ただし人格的には変人に分類されるため、辺境伯家は安泰だとは評されない。
むしろ兄の負担は大丈夫かと心配されている有り様なんだそうだ。
言われてみれば確かに「北方は安泰」という言い方は微妙に奥歯に物が挟まった物言いだな。
なるほどわかった。
帝国の有力貴族の間では現在、変人が豊作だということがよくわかった。
特に娘。
もう一人の変人、メアリの方を見る。
どうやらウェンディのことをベルガーンに紹介してくれているらしい。
ベルガーンはベルガーンでどうやら帝国北方の国境地帯に興味があるらしく、会話はまさかの盛り上がりを見せている。
「はっ!これは失礼いたしました!」
俺たちの視線に気づいたのか、ウェンディが我に返る。
そうしてこちらに駆け寄ってきて俺の手を力強く握った手には、薄手の手袋がはめられていた。

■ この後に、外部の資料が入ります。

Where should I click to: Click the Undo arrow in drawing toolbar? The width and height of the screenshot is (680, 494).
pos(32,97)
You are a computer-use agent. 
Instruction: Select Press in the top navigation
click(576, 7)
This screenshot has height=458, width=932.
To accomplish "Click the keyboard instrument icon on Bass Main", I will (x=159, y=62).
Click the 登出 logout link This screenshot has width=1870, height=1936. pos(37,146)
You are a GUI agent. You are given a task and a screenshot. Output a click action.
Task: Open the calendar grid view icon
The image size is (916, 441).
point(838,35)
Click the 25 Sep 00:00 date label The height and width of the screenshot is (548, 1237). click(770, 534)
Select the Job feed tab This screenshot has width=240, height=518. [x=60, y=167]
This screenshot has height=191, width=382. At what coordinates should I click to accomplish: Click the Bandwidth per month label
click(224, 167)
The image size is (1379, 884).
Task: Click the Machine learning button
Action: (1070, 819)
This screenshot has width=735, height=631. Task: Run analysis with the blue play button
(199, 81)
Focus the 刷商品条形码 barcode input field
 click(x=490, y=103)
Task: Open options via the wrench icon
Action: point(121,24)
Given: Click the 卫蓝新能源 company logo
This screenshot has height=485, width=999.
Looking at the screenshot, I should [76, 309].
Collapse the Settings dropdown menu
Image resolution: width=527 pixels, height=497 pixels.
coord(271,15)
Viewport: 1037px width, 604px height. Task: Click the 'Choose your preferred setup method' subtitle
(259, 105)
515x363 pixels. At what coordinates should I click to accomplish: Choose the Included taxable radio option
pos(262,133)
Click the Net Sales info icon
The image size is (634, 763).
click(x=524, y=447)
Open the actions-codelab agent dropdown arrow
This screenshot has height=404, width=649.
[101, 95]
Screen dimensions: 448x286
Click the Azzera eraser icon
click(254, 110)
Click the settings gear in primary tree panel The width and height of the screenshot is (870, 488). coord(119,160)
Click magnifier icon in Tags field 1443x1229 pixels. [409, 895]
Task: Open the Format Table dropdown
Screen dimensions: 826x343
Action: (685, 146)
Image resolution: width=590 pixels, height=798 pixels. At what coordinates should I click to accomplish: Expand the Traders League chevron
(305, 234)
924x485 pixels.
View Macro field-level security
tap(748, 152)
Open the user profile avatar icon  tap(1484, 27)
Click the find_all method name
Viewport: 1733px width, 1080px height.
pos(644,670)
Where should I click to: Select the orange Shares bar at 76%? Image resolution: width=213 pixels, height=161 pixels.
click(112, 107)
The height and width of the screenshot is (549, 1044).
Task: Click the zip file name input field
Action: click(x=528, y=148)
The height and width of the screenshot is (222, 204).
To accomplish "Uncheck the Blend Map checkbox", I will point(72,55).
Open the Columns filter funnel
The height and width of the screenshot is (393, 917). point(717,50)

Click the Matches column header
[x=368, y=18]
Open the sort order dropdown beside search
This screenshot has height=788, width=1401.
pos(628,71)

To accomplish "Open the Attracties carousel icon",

「ホソダさん、貴方の噂は聞いております。サウスゲイトのいけすかねェロン毛をけちょんけちょんになさったとか!」
いけすかねェロン毛って。
いやおおよそ同感なんだが、お嬢様が使っていい言葉遣いなのかそれ。
あと噂の尾ひれって凄いな、戦ってすらいないロン毛がけちょんけちょんに負けたことになってる。
ちょっとだけ可哀想。
「是非!是非その時の様子を事細かにお教えくださいまし!」
めちゃくちゃ目が輝いてるし圧が凄い。
メアリもけっこう押しが強い方だとは思うが、ウェンディはそんな比ではない。
こいつの押しはなんというか、勢いがある。
「わかったからそろそろ手を放してほしい」
彼女の顔の高さまで持ち上げられた俺の両手は、めっちゃ力強く握りしめられていて正直痛い。
というか砕ける心配もそろそろ必要なのではないだろうかってほどにギリギリ言ってる。
「はっ!これは失礼いたしました!」
さっきもそれ言ってたな。
こいつ、もしかしなくても勢い余って我を忘れるタイプの人種なんだろうか。
結局その日は俺対ロン毛一派、そしてベルガーン対ヘンリーくんの話をして解散となった。
ウェンディはノリノリだったし、感想戦ということでヘンリーくんもけっこう会話に乗り気だったので別にいいのだが……七不思議部についての説明は、最後までされることがなかった。
何する部活なんだよここ。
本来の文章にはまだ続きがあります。